Estimating Perfusion Deficits in Acute Stroke Patients Without Perfusion Imaging

Abstract

Background: Perfusion weighted imaging (PWI) is critical for determining whether stroke patients presenting in an extended time window are candidates for mechanical thrombectomy. However, PWI is not always available. Fluid-attenuated inversion recovery hyperintense vessels (FHVs) are seen in patients with a PWI lesion. We investigated whether a scale measuring the extent FHV could serve as a surrogate for PWI to determine eligibility for thrombectomy.

Methods: The National Institutes of Health (NIH) FHV score was developed to quantify the burden of FHV and applied to magnetic resonance imaging scans of stroke patients with fluid-attenuated inversion recovery and perfusion imaging. The NIH-FHV was combined with the diffusion weighted image volume to estimate the diffusion-perfusion mismatch ratio. Linear regression was used to compare PWI volumes and mismatch ratios with estimates from the NIH-FHV score. Receiver operating characteristic analysis was used to test the ability of the NIH-FHV score to identify a significant mismatch.

Results: There were 101 patients included in the analysis, of whom 78% had a perfusion deficit detected on PWI with a mean lesion volume of 47 (±59) mL. The NIH-FHV score was strongly associated with the PWI lesion volume (P<0.001; R²=0.32; β-coefficient, 0.57). When combined with diffusion weighted image lesion volume, receiver operating characteristic analysis testing the ability to detect a mismatch ratio ≥1.8 using the NIH-FHV score resulted in an area under the curve of 0.94.

Conclusions: The NIH-FHV score provides an estimate of the PWI lesion volume and, when combined with diffusion weighted imaging, may be helpful when trying to determine whether there is a clinically relevant diffusion-perfusion mismatch in situations where perfusion imaging is not available. Further studies are needed to validate this approach.

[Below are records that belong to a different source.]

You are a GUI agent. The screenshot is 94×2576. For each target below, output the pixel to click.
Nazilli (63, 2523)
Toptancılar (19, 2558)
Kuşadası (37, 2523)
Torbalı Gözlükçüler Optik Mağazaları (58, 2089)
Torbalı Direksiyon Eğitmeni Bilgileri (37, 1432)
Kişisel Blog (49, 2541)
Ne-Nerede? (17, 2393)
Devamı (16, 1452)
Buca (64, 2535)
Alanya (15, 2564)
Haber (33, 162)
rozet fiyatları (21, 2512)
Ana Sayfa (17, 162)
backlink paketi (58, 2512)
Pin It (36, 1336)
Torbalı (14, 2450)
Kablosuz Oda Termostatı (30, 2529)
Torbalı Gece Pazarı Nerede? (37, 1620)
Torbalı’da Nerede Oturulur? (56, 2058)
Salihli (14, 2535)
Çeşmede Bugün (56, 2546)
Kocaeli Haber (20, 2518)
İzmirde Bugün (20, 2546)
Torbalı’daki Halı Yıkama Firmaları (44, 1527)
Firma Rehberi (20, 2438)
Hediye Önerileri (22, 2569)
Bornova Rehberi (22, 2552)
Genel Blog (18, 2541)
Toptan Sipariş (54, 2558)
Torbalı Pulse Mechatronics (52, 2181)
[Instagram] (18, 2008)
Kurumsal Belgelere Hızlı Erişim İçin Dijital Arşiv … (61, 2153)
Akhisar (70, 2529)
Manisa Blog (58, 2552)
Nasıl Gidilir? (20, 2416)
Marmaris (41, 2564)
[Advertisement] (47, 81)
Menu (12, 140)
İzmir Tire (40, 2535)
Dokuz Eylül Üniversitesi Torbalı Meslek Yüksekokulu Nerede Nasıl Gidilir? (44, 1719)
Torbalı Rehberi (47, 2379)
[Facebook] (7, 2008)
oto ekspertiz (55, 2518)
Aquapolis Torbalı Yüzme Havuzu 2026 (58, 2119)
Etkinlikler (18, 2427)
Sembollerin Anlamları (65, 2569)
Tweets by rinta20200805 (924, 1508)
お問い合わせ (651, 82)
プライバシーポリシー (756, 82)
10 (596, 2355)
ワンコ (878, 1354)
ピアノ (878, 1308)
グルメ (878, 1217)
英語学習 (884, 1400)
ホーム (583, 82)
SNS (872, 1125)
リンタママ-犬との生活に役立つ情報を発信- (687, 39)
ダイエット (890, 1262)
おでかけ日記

Keywords: ROC curve; humans; ischemic stroke; linear models; perfusion.

Figure 1:

NIH-FHV score for an MCA perfusion deficit: two slices of the FLAIR sequence of a patient and the corresponding perfusion deficit (dark blue arrows) on PWI are shown. There are not more than two FHV in the frontal region (red arrows) on a single slice thus it contributes 1 point. The insular (yellow) and temporal regions (green arrows) both have greater than two FHV on a single slice and contribute two points each. The parietal region (light blue arrows) contributes one point. The NIH-FHV score for this patient is 6.

Figure 2:

Examples of calculating the NIH-FHV score in the ACA and PCA territories are shown. A NIH-FHV score of 1 (red arrow) is assigned to the ACA PWI deficit (blue arrow). A NIH-FHV score of 2 (red arrows) is assigned to the PCA PWI deficit (two blue arrows).

Figure 3:

Examples from two different patients are show in which FHV are detected on the FLAIR scan (red arrows) in an area of ischemia on DWI despite the lack of a perfusion deficit reaching the 6 second threshold on the TTP map.

Figure 4:

Panel A shows a scatter plot comparing the estimated mismatch (NIH-FHV / DWI volume) with the actual mismatch (PWI volume / DWI volume) for patients with PWI volume greater than 15 mL. Panel B shows the ROC curve for detecting a PWI volume > 15 mL with the NIH-FHV score. Panel C shows the ROC curve for detecting a mismatch ratio > 1.8 using the FHVmr (NIH-FHV score / DWI volume).

Figure 5:

Two slices from both 2-dimentional (left) and 3-dimentional (right) FLAIR sequences acquired during the same scan for a single patient with a perfusion deficit are shown. The 2D FLAIR shows FHV (arrows) due to diminished inflow/outflow of arterial blood moving through the slices being acquired. The 3D FLAIR, for which all slices are acquired simultaneously, does not demonstrate FHV in the same regions (circles).